I've got a crontab job on an ubuntu server set up to download the nytimes web edition every hour and put it on a web server where I can download it to my kindle.
Almost always (about 20-23 times a day, out of the 24 times it gets run), calibre generates a 404 error and doesn't generate the file.
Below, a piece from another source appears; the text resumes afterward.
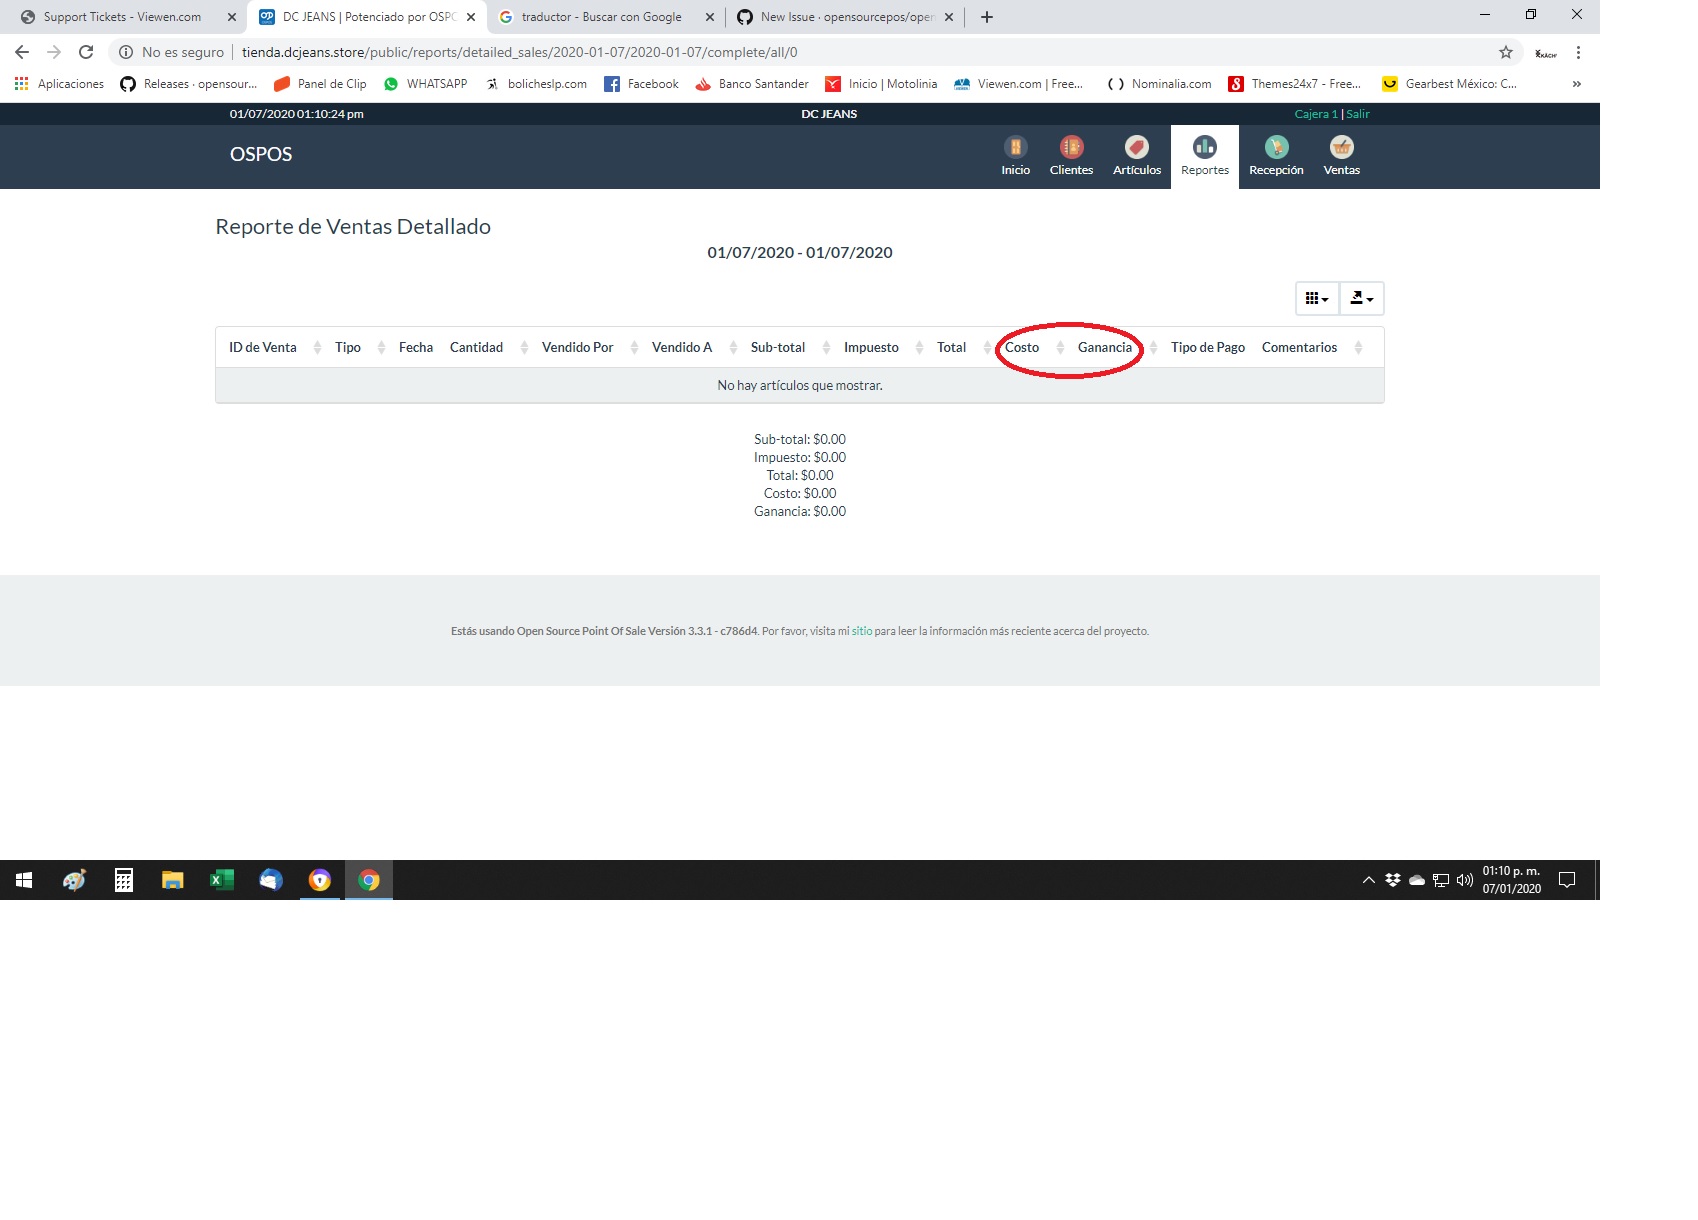Screen dimensions: 1698x1220
Task: Click the Facebook bookmark icon
Action: point(611,84)
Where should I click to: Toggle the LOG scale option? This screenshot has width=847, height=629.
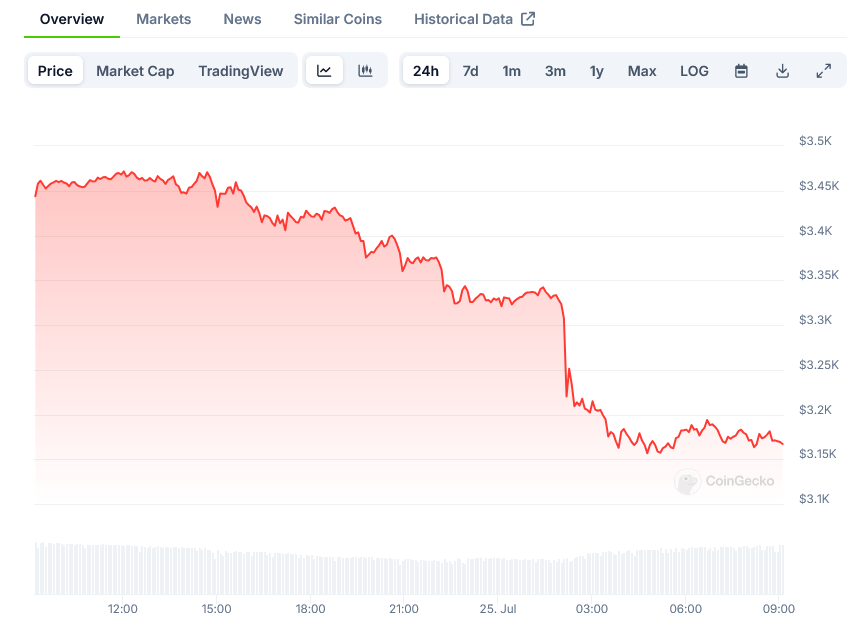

Here's what I'm running, and the output I get:
Code:
$ /u1/myhome/bin/ebook-convert /u1/myhome/nytimes/nytimes_sub.web.recipe /u1/myhome/pub_http_internet/nytimes/nytimes-web-test.mobi --username myuser --password mypass --output-profile kindle
1% Converting input to HTML...
InputFormatPlugin: Recipe Input running
1% Fetching feeds...
Index URL: http://www.nytimes.com/pages/world/index.html
Index URL: http://www.nytimes.com/pages/national/index.html
Index URL: http://www.nytimes.com/pages/politics/index.html
Index URL: http://www.nytimes.com/pages/nyregion/index.html
Index URL: http://www.nytimes.com/pages/business/index.html
Index URL: http://www.nytimes.com/pages/technology/index.html
Index URL: http://www.nytimes.com/pages/science/index.html
Index URL: http://www.nytimes.com/pages/health/index.html
Index URL: http://www.nytimes.com/pages/opinion/index.html
Index URL: http://www.nytimes.com/pages/arts/index.html
Index URL: http://www.nytimes.com/pages/books/index.html
Index URL: http://www.nytimes.com/pages/movies/index.html
Index URL: http://www.nytimes.com/pages/arts/music/index.html
Index URL: http://www.nytimes.com/pages/arts/television/index.html
Index URL: http://www.nytimes.com/pages/dining/index.html
Index URL: http://www.nytimes.com/pages/travel/index.html
Index URL: http://www.nytimes.com/pages/education/index.html
Index URL: http://www.nytimes.com/pages/magazine/index.html
Index URL: http://www.nytimes.com/pages/weekinreview/index.html
Traceback (most recent call last):
File "site.py", line 58, in main
File "site-packages/calibre/ebooks/conversion/cli.py", line 325, in main
File "site-packages/calibre/ebooks/conversion/plumber.py", line 979, in run
File "site-packages/calibre/customize/conversion.py", line 208, in __call__
File "site-packages/calibre/ebooks/conversion/plugins/recipe_input.py", line 105, in convert
File "site-packages/calibre/web/feeds/news.py", line 881, in download
File "site-packages/calibre/web/feeds/news.py", line 1025, in build_index
File "<string>", line 582, in parse_index
File "<string>", line 455, in parse_web_edition
File "<string>", line 379, in index_to_soup
File "<string>", line 362, in get_the_soup
File "site-packages/mechanize/_mechanize.py", line 199, in open_novisit
File "site-packages/mechanize/_mechanize.py", line 255, in _mech_open
httperror_seek_wrapper: HTTP Error 404: Not found
The only diffs between nytimes_sub.web.recipe and the nytimes_sub recipe I downloaded today from launchpad are the following:
Code:
webEdition = False | webEdition = True
oldest_article = 7 | oldest_article = 2
useHighResImages = True | useHighResImages = False
excludeSections = [] | excludeSections = ['Sports']
(u'Sports',u'sports'), <
(u'Style',u'style'), <
(u'Fashion & Style',u'fashion'), <
(u'Home & Garden',u'garden'), <
('Multimedia',u'multimedia'), <
(u'Obituaries',u'obituaries'), <
(for those of you who don't speak diff, all I changed was to turn on the WebEdition, and exclude some sections, old articles and high-res images.)
Has anyone else been experiencing similar problems?